• SUPPLIED DATA
= = = = = = =
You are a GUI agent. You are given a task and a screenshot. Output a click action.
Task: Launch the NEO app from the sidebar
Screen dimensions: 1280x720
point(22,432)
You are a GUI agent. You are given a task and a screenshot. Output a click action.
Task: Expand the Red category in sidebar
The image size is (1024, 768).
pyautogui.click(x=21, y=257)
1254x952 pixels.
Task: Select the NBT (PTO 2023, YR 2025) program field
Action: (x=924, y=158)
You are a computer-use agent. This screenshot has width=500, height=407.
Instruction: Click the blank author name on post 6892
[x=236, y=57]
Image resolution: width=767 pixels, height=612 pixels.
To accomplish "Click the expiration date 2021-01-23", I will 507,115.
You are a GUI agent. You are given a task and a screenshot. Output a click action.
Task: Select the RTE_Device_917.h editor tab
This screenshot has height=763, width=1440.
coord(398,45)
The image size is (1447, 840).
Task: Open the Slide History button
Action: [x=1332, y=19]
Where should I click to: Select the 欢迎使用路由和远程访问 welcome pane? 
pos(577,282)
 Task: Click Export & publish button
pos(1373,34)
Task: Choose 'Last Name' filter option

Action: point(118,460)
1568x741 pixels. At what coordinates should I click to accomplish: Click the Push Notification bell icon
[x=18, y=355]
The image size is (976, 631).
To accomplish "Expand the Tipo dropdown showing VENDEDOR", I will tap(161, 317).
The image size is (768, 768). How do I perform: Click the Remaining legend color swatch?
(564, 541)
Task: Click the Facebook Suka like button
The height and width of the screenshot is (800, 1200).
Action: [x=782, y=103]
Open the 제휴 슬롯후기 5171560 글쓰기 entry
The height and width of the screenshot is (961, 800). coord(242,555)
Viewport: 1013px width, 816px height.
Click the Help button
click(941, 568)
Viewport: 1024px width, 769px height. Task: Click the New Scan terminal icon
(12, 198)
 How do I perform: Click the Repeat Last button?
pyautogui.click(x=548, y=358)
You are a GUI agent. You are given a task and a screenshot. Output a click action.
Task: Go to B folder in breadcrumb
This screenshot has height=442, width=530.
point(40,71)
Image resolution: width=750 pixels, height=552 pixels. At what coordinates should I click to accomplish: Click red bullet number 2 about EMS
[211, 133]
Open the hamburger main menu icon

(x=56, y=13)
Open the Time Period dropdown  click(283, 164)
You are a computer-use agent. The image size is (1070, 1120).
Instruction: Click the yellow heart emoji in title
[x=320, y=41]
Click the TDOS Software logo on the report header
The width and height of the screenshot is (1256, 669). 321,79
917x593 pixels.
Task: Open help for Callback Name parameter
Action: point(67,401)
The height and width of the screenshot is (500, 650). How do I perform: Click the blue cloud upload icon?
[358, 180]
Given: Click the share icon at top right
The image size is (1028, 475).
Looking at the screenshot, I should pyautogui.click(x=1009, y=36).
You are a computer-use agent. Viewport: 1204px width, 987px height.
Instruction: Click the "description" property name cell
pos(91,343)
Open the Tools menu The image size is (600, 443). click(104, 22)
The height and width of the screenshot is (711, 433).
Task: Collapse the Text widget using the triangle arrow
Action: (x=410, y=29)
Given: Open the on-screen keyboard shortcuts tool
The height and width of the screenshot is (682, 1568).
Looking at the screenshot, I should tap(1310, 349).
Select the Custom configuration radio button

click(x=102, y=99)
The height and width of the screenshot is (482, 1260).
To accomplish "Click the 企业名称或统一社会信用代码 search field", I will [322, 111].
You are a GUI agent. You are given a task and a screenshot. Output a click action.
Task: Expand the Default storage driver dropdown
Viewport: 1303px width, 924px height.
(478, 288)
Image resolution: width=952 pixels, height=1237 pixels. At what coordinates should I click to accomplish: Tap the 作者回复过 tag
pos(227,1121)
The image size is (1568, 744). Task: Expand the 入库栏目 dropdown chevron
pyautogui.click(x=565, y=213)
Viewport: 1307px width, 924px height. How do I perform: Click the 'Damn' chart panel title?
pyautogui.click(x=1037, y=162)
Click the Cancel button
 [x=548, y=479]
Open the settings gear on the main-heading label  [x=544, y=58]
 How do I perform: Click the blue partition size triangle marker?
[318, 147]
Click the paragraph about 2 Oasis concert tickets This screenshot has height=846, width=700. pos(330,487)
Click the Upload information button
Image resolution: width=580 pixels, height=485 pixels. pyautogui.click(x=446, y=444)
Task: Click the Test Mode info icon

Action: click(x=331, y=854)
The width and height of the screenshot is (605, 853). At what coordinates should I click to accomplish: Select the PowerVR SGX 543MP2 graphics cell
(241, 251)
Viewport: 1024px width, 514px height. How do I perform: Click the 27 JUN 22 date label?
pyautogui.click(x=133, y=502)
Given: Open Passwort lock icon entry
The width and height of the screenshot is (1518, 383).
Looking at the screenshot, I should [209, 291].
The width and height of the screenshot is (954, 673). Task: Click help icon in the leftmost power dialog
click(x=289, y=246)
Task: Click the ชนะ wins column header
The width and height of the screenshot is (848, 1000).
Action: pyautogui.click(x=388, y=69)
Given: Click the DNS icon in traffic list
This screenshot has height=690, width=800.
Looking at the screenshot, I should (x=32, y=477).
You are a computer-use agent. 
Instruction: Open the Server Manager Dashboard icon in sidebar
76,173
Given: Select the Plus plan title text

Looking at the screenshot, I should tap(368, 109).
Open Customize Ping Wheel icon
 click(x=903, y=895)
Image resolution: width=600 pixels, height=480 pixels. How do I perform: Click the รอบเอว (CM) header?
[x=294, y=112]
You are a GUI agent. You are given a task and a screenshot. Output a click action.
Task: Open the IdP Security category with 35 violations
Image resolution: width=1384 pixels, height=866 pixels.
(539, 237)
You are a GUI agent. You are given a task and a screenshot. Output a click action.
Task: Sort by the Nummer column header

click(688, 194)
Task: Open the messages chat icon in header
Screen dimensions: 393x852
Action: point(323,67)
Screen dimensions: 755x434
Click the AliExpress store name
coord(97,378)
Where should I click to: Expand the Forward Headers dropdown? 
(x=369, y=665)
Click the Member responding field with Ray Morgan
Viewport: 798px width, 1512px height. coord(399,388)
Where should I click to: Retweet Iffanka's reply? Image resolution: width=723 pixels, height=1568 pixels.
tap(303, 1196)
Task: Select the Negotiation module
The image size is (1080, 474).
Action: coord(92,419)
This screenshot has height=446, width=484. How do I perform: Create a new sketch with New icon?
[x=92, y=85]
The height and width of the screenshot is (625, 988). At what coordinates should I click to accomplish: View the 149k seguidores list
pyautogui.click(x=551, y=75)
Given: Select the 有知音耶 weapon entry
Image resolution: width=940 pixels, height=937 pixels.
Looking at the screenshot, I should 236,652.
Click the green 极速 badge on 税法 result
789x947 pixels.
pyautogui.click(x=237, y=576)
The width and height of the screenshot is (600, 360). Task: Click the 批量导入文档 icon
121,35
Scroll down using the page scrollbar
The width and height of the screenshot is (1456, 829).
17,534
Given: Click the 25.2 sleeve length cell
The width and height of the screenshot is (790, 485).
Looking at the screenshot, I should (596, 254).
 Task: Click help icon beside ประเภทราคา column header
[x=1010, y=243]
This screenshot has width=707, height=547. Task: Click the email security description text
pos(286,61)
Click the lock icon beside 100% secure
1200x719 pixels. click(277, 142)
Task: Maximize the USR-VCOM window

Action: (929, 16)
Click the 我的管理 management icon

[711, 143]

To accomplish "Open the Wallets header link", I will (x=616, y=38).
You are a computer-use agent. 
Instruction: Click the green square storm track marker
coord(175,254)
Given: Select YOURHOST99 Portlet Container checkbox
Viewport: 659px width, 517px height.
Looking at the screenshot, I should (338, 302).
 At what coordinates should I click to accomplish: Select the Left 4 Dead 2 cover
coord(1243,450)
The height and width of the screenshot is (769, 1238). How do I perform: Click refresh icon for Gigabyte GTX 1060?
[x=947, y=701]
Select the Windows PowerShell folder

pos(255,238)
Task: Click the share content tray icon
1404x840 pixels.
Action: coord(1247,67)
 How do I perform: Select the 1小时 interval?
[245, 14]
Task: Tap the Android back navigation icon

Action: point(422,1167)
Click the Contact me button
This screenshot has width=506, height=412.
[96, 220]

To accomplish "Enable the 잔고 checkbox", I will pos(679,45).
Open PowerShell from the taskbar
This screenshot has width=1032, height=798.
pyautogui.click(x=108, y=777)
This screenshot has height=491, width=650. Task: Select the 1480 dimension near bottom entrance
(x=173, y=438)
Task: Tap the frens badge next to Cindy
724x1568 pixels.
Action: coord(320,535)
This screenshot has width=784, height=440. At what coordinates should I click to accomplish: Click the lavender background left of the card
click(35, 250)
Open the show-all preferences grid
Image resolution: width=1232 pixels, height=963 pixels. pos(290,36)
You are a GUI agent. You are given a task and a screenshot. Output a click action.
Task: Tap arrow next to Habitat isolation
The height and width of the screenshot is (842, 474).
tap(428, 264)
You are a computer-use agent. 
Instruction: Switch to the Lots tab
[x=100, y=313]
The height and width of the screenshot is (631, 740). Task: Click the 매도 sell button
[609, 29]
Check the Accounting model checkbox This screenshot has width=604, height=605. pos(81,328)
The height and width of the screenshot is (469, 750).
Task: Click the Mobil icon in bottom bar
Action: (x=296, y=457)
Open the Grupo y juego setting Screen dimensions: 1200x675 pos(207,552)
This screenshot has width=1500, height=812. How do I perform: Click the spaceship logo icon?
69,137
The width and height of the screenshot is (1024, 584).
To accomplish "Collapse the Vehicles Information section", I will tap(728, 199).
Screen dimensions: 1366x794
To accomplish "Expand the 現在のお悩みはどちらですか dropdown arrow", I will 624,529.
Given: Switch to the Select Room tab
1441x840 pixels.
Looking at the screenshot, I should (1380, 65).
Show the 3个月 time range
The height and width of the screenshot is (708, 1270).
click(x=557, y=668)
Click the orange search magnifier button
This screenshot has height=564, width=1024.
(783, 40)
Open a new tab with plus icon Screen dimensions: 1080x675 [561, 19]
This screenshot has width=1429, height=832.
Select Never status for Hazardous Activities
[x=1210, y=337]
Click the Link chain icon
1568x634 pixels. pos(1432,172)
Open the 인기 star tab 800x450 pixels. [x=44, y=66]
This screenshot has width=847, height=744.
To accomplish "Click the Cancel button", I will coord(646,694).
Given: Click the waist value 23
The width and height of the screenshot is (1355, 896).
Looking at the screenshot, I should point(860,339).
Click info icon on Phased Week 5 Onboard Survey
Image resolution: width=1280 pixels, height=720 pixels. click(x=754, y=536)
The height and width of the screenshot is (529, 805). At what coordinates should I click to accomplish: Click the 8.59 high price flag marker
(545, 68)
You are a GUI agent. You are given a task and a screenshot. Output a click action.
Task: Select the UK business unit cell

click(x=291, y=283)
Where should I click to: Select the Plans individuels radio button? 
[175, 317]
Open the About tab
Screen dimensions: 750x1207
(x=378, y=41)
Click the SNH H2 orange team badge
= = = = = = =
• PROBLEM
Wherever the word "from" appears in the listing above, copy the whole line.

• WRITTEN RESPONSE
Task: Launch the NEO app from the sidebar
Open PowerShell from the taskbar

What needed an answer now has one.